La merda, spettacolo pluripremiato la cui fama precede qualsivoglia tentativo esplicativo, al suo ulteriore sold out presso MTM Teatro Leonardo, è la realizzazione complessa di una duplicità che pone dinanzi all’imbarazzo più ardimentoso che esista: la scelta. Scegliere se, quello di Cristian Ceresoli, sia davvero uno spettacolo pregnante e sconvolgente, un testo avanguardista e realmente straordinario oppure una gradevole voce distonica fuori dal coro troppo intonato e piatto, talvolta carico di no sense, che il teatro (o dovrei dire non teatro?) ha rivelato essere nelle ultime programmazioni.

Scegliere è un po’ rinunciare. Va da sé che per naturale indole antropologica quasi nessuno sia abile nel farlo. Ma nessuno in molti casi, come questo, ci chiede di scegliere. Ci arrovelliamo nella amletica convinzione che l’espressione di un giudizio consista nella definizione moraleggiante dei concetti contrapposti di buono o cattivo, bello o brutto. Tante volte la valutazione richiede solo (solo?) la costatazione di una sensazione. Questa sì, non è mai rinuncia e detrimento ma affermazione di un sentimento. I sentimenti non sono sempre e per forza un sistema binario, sono ampolle di alchimisti, accolgono fino alla reazione sostanze differenti e divergenti.

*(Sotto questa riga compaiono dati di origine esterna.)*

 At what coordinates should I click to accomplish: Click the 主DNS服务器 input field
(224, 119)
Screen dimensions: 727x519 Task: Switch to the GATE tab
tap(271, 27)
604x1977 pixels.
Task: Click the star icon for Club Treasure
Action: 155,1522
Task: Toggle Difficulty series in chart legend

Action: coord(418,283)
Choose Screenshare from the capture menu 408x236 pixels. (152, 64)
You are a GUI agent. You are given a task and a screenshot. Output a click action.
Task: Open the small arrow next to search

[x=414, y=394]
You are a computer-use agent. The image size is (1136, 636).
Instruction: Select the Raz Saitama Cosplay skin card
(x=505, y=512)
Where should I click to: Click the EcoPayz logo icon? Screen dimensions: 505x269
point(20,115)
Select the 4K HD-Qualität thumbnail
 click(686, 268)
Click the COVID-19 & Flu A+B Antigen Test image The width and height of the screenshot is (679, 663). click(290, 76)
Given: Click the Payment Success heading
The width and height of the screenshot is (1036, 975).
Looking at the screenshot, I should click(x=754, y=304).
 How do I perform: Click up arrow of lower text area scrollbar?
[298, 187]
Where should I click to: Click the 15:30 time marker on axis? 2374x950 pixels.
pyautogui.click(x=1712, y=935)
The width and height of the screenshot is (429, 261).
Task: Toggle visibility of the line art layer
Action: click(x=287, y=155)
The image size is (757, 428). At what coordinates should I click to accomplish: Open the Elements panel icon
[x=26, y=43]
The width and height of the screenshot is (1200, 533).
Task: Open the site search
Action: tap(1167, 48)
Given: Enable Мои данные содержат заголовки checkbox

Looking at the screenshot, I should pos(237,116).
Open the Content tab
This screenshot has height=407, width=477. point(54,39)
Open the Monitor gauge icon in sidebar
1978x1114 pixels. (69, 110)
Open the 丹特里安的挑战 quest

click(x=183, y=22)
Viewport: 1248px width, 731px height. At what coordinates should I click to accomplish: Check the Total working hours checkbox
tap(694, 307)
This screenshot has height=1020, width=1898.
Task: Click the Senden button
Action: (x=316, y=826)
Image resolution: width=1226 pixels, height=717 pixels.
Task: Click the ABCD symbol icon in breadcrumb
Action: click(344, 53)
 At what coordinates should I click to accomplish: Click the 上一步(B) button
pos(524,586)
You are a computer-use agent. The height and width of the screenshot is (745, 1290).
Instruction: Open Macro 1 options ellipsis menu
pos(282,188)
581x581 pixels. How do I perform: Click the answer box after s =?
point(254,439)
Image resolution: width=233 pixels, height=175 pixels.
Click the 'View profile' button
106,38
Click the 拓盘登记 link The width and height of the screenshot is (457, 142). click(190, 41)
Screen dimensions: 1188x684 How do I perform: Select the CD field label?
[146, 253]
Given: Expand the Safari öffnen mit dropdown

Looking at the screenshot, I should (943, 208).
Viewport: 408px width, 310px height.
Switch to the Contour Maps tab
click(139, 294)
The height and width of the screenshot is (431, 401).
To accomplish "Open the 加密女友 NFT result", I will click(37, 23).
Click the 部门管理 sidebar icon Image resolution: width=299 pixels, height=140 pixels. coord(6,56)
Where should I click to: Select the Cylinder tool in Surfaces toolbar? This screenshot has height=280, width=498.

Lo spettacolo di Ceresoli è nitida esemplificazione di questa forza che tiene uniti gli opposti. Da un lato, un testo, un messaggio che per definizione fa il teatro; dall’altro una attrice e la sua prova che necessità rende il teatro. Partendo da questo ultimo polo, in scena, Silvia Gallerano regala una prova d’attrice straordinaria. La sua interpretazione trionfante risulta vincolante alla riuscita ed essenza dello spettacolo stesso. La sua prova realizza la legge prodigiosa dell’attore che, nel dar vita al fantasma mitico, prodiga la sua stessa esigenza di creatura umana. Una giovane donna disadatta, piccola ma con cosce grandi proprie delle dee sporcaccione, racconta con voce ridicola ma confortante il delirio di essere, solo essere, al giorno d’oggi. La sua verità è bellezza. “È un Dio”, direbbe il mio vicino di poltrona. Ma che ne è del messaggio, del secondo polo, quello del testo di Ceresoli? Il teatro per essere, perifrasando Paolo Grassi, deve sì chiedersi quali sono le necessità del momento storico e deve occuparsi della vita. Impresa più ardimentosa, però, è la capacità del teatro, della messa in scena di non tradire nelle parole la sua intenzione. E forse in questo vi è dell’irrisolto. Cosce, cazzo, fama sono i tre atti inscenati. Solo l’ultimo presuppone un divenire, uno sviluppo che pare non compiersi realmente se non in una indigestione.

Insomma, all’opera di Ceresoli sono imputabili onori ma anche (e con difficoltà, data la piacevolezza che accompagna una volta fuori dalla sala) dinieghi. I primi sono tutti residenti nella sua capacità di aver dato luogo a uno spettacolo in grado di creare riposo e non ozio, festa e non bieco divertimento attraverso la messa in scena di una scenografia vincente, di un’attrice prodigiosa, di un messaggio ispirato al vero.
Ma l’ispirazione al vero, e qui troviamo i dinieghi, ha incespicato nella trappola della traduzione, tradendo la resa della complessità in semplificazione piuttosto che semplicità.

La merda è una digestione. Produce un necessario processo di semplificazione che dona un senso di sazietà ma solo fino al prossimo appetito irrisolto.
Come a dire, alla prossima indigestione.